Casamance, Senegal’s southernmost region, is almost separated from the rest of the country by the tiny state of The Gambia. It has a distinct culture and language derived from its past as a former Portuguese colony.
Rebel leader Cesar Atoute Badiate, head of a unit of the Movement of Democratic Forces of Casamance (MFDC), and an emissary of Senegalese President Macky Sall signed the peace deal in Guinea-Bissau.
Back home in Senegal, more than 10,000 people, many of them waving Senegalese flags, gathered in a public square in the main Casamance city of Ziguinchor Thursday to witness the televised signing of the peace agreement.
Some of the several dozen former rebels attending had not been to Ziguinchor since the start of their insurgency in 1982.
The Senegalese President, Macky Sall, welcomed the agreement and thanked the President of Guinea-Bissau, Umaro Sissoco Embalo, for mediating.
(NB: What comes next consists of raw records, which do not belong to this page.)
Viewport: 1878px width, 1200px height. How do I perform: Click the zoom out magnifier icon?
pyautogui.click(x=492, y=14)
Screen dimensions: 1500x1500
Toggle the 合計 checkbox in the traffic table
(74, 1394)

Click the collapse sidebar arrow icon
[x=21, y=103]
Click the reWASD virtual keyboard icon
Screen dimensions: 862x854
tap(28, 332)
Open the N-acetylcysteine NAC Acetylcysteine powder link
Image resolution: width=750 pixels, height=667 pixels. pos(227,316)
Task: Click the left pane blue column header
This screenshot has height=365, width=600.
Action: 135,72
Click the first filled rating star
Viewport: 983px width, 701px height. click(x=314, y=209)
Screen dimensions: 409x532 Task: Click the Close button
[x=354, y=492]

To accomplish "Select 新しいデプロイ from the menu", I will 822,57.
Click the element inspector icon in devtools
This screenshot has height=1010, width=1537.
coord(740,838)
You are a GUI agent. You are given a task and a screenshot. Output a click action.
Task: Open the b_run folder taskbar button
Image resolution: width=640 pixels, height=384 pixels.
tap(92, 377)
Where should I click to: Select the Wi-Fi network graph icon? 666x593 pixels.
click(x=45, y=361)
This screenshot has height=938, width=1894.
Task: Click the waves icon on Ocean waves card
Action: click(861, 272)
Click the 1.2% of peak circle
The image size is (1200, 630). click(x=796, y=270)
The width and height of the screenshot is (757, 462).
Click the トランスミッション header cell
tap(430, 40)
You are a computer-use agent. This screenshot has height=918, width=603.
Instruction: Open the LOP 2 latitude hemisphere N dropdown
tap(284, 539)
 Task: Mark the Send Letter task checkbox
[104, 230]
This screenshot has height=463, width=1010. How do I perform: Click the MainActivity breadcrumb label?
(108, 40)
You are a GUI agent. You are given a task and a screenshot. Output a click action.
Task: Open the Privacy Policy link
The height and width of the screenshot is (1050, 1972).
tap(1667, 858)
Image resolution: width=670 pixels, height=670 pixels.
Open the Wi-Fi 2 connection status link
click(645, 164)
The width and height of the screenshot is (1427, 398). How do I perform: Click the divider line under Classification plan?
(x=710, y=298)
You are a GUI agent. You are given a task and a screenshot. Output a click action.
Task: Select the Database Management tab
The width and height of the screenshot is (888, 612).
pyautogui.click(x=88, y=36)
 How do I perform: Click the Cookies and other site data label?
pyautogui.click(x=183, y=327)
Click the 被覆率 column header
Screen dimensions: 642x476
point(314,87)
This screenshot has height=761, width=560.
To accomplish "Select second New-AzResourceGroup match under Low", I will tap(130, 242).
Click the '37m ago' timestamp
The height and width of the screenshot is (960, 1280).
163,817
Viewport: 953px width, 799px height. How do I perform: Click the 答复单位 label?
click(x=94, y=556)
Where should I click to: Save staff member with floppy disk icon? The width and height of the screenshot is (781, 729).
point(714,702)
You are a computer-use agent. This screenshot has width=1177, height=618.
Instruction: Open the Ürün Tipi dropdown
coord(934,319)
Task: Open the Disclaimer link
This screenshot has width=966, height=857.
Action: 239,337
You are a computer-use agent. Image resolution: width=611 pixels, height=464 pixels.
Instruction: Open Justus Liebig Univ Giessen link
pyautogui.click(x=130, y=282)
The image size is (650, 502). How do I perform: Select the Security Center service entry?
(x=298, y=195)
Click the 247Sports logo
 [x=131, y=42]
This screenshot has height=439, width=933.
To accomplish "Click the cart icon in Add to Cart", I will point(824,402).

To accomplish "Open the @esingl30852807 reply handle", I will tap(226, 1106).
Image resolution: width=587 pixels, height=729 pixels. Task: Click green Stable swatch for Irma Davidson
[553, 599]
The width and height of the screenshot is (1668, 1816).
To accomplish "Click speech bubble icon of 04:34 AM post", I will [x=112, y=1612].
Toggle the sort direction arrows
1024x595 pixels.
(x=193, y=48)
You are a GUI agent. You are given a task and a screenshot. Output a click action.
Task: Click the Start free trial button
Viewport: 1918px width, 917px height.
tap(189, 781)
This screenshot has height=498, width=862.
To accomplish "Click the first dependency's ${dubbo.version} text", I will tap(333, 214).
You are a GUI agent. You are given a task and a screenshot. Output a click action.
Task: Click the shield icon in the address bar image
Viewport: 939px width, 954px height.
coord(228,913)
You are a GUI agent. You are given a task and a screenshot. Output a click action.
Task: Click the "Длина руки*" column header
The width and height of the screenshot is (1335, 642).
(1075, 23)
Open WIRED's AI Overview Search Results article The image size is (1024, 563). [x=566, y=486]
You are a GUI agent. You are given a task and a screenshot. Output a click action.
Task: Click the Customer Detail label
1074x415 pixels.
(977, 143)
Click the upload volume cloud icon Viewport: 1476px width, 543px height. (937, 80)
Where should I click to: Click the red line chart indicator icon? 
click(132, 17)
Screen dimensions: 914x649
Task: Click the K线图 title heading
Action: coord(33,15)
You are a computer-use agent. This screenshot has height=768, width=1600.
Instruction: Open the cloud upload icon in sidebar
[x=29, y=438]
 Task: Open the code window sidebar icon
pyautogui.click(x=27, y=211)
He shared pictures of the signing event on Twitter:
Je salue l’Accord de paix et de dépôt des armes signé ce 4 août à Bissau entre le Sénégal et le Comité Provisoire des Ailes politiques et combattantes du MFDC. Je reste engagé pour la consolidation de la paix durable en Casamance. Je remercie le Prsdt @USEmbalo pour sa médiation. pic.twitter.com/s9AVJ2MJDr
— Macky Sall (@Macky_Sall) August 4, 2022
A separatist insurgency by the MFDC has resulted in several thousand deaths since 1982, although the conflict was mostly dormant until Senegal launched a major offensive last year to drive out the rebels.
In a clash on January 24, four Senegalese soldiers were killed and seven were captured alive and taken across the border to The Gambia. The rebels released the hostages the following month.
In March, the army launched a new operation in which it claimed to have destroyed several rebel bases for the loss of one soldier and eight wounded.